The means used are considered to cause cellular necrosis by producing the elongation of the carbohydrate chains of the mitochondrial glycoprotein sensors with a consequent increase in their impedance
and therefore a decrease in ATP production. It is therefore the decreased availability of ATP which is believed to result, beyond a certain threshold, in cell necrosis. It has also been hypothesized that superconducting junctions of the Josephson type are formed between adjacent cells during the aforesaid process of necrosis. The Josephson effect, discovered in 1962, is found when two superconductors are brought close enough together that they are separated only by a thin dielectric layer (Josephson junction) . The presence of such regions between adjacent cells has not yet been demonstrated, but it may be supposed that the currents of positive ions which pass through the cell membranes and are propagated along the cellular structure may be considered to be "supercurrents" .
In addition to the regulation of mitochondrial ATP production described above, it is believed that other functions and organelles of the cell may also be controlled, as a result of specific variations of the membrane potential, by the genome through activation by physical signals and target glycoprotein structures.

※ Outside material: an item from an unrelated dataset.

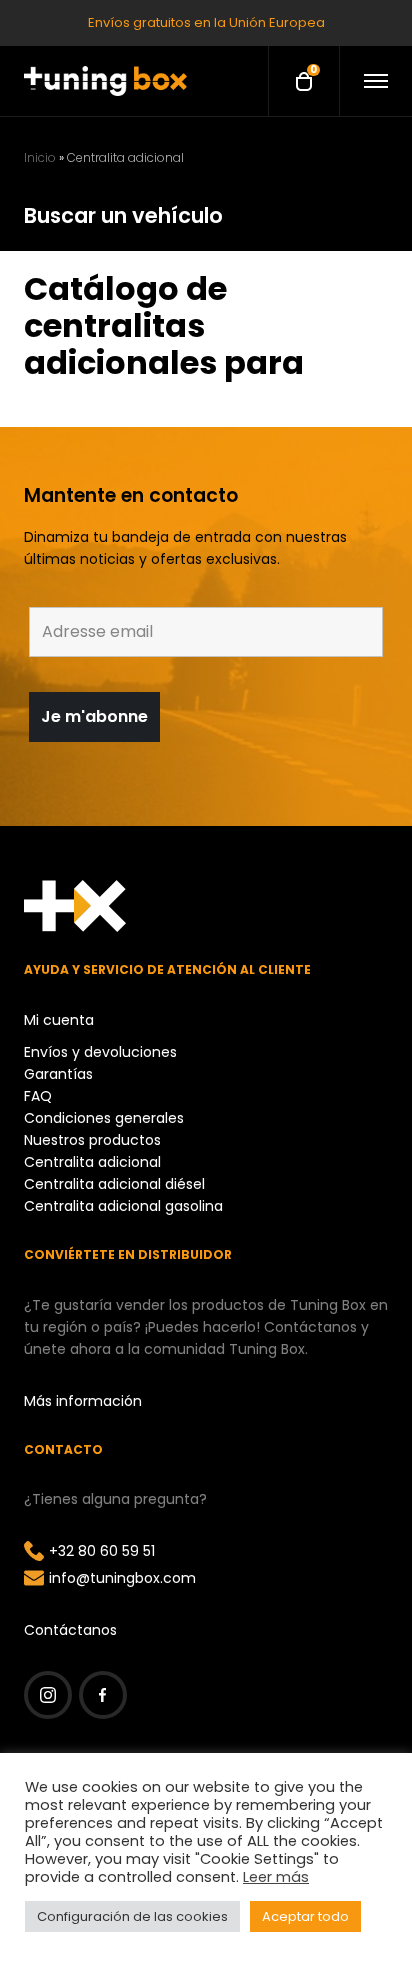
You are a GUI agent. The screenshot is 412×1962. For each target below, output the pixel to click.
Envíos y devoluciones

It is clear from the above description that the device 1, by virtue of the action of one or more of the three fields E, H and W, and/or of optical-frequency radiation and/or electromagnetic sound waves mentioned above, is capable of producing effects of modulation on the biological functions of biological structures.
The device 1 may advantageously be used to modulate molecular activity during biological and biochemical reactions and interactions.
In particular, the process of necrosis described above may advantageously be used to control (and reduce) the growth and reproduction of pathological cells, for example neoplastic cells; alternatively it is possible to accelerate the process of regeneration of normal cells, for example by rapid scar formation at surgical incisions.